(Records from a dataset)
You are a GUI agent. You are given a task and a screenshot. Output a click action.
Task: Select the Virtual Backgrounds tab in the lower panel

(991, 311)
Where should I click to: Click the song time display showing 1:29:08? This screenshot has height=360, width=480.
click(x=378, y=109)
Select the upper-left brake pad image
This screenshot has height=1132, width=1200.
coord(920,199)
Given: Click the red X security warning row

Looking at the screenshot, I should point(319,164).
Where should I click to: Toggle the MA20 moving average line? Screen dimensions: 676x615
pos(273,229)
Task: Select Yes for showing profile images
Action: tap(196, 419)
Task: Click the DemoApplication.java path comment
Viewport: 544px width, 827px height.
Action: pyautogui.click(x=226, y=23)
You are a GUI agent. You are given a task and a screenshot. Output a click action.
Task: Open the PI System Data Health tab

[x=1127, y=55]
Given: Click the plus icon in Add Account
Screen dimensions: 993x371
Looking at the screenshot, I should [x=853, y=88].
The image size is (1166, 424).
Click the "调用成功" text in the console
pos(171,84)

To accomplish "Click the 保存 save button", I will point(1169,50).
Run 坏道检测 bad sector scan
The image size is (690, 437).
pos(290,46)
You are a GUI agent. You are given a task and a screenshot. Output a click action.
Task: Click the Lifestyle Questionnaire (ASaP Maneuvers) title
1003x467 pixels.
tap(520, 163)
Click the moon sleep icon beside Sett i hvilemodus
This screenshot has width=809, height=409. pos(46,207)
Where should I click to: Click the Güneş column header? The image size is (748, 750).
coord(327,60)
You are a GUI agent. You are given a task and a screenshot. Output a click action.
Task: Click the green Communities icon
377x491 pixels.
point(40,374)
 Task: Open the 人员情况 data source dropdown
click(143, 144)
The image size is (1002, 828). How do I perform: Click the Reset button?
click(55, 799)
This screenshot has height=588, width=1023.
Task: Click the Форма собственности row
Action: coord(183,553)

What the task asks:
An exact copy of every record is what the answer must contain.

Task solution:
You are a GUI agent. You are given a task and a screenshot. Output a click action.
Task: Select the Virtual Backgrounds tab in the lower panel

(991, 311)
Where should I click to: Click the song time display showing 1:29:08? This screenshot has height=360, width=480.
click(x=378, y=109)
Select the upper-left brake pad image
This screenshot has height=1132, width=1200.
coord(920,199)
Given: Click the red X security warning row

Looking at the screenshot, I should point(319,164).
Where should I click to: Toggle the MA20 moving average line? Screen dimensions: 676x615
pos(273,229)
Task: Select Yes for showing profile images
Action: tap(196, 419)
Task: Click the DemoApplication.java path comment
Viewport: 544px width, 827px height.
Action: pyautogui.click(x=226, y=23)
You are a GUI agent. You are given a task and a screenshot. Output a click action.
Task: Open the PI System Data Health tab

[x=1127, y=55]
Given: Click the plus icon in Add Account
Screen dimensions: 993x371
Looking at the screenshot, I should [x=853, y=88].
The image size is (1166, 424).
Click the "调用成功" text in the console
pos(171,84)

To accomplish "Click the 保存 save button", I will point(1169,50).
Run 坏道检测 bad sector scan
The image size is (690, 437).
pos(290,46)
You are a GUI agent. You are given a task and a screenshot. Output a click action.
Task: Click the Lifestyle Questionnaire (ASaP Maneuvers) title
1003x467 pixels.
tap(520, 163)
Click the moon sleep icon beside Sett i hvilemodus
This screenshot has width=809, height=409. pos(46,207)
Where should I click to: Click the Güneş column header? The image size is (748, 750).
coord(327,60)
You are a GUI agent. You are given a task and a screenshot. Output a click action.
Task: Click the green Communities icon
377x491 pixels.
point(40,374)
 Task: Open the 人员情况 data source dropdown
click(143, 144)
The image size is (1002, 828). How do I perform: Click the Reset button?
click(55, 799)
This screenshot has height=588, width=1023.
Task: Click the Форма собственности row
Action: coord(183,553)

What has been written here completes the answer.